This is a read-only copy of the MariaDB Knowledgebase generated on 2024-11-14. For the latest, interactive version please visit https://mariadb.com/kb/.

ColumnStore Database User Management

Basic user management

MariaDB ColumnStore allows permissions to be set for user accounts. The syntax of these grants follows the standard MariaDB syntax (see GRANT).

For the root user, ColumnStore comes with full privileges. In order to set/restrict user accounts, privileges must be given/restricted. ColumnStore uses a dedicated schema called infinidb_vtable for creation of all temporary tables used for ColumnStore query processing. The root user account has been given permission to this account by default, but full permission MUST be given for all user accounts to this schema:

GRANT CREATE TEMPORARY TABLES ON infinidb_vtable.* TO user_account; 

where user_account = user login, server and password characteristics

Further permissions/restrictions can now be placed on any existing objects (tables, functions, procedures, views) for any access/limitations wanting to be placed on users: Example to give a user that has a password full access to all tables for a database (after the above grant has been given):

USE mysql;
GRANT ALL ON my_schema.* TO ‘someuser’@’somehost’
IDENTIFIED BY ‘somepassword’;
FLUSH PRIVILEGES;

Example to give a user that has a password read-only access to only 1 table (after the above grant has been given):

USE mysql;
GRANT SELECT ON my_schema.table1 TO ‘someuser’@’somehost’
IDENTIFIED BY ‘somepassword’;
FLUSH PRIVILEGES;

PAM Unix authentication

Starting with ColumnStore 1.0.8, ColumnStore includes the necessary authentication plugin for PAM support. For general details see pam-authentication-plugin but here we will outline the steps necessary to configure this for os authentication specific to a ColumnStore installation.

## Raw data

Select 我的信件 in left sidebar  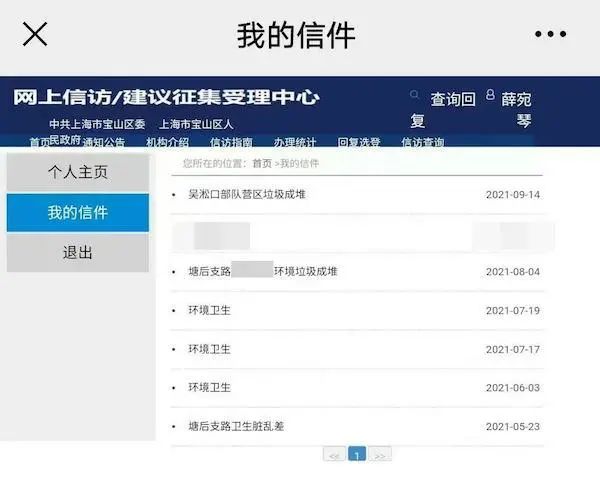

## Exercises to complete
a. Answer the following from the ColumnStore user management page:
(i) What schema does ColumnStore use to create the temporary tables needed for its query processing?
(ii) Starting with which ColumnStore version is the authentication plugin for PAM support included?
(iii) Which privilege does the example grant to give a user read-only access to a single table?
b. Carry the ColumnStore user management page forward from its last sentence, outlining the steps it promises for configuring PAM authentication on a ColumnStore installation.
The data plays no part in what is asked here.

## Responses by task
a.
(i) infinidb_vtable
(ii) ColumnStore 1.0.8
(iii) SELECT

b.
First ensure that the mysql user has read access to the /etc/shadow file, in this example a group is used to facilitate this:

$ sudo groupadd shadow 
$ sudo usermod -a -G shadow mysql 
$ sudo chown root:shadow /etc/shadow 
$ sudo chmod g+r /etc/shadow

Create a pam.d entry to configure unix password authentication:

$ vi /etc/pam.d/mysql
auth required pam_unix.so
account required pam_unix.so

Load the auth_pam.so plugin and create a user:

$ mcsmysql
> INSTALL SONAME 'auth_pam';
> GRANT SELECT ON test.* TO david IDENTIFIED VIA pam;
> GRANT CREATE TEMPORARY TABLE ON infinidb_vtable.* TO david;

Restart ColumnStore so that the mariadb server process picks up the auth plugin and group changes:

$ sudo su - 
$ mcsadmin restartSystem

Now attempt to login to verify correct setup, entering the unix password for the account david when prompted:

$ mcsmysql -u david -p

If this still fails, try restartSystem once more and try logging in again as this seems to resolve the issue.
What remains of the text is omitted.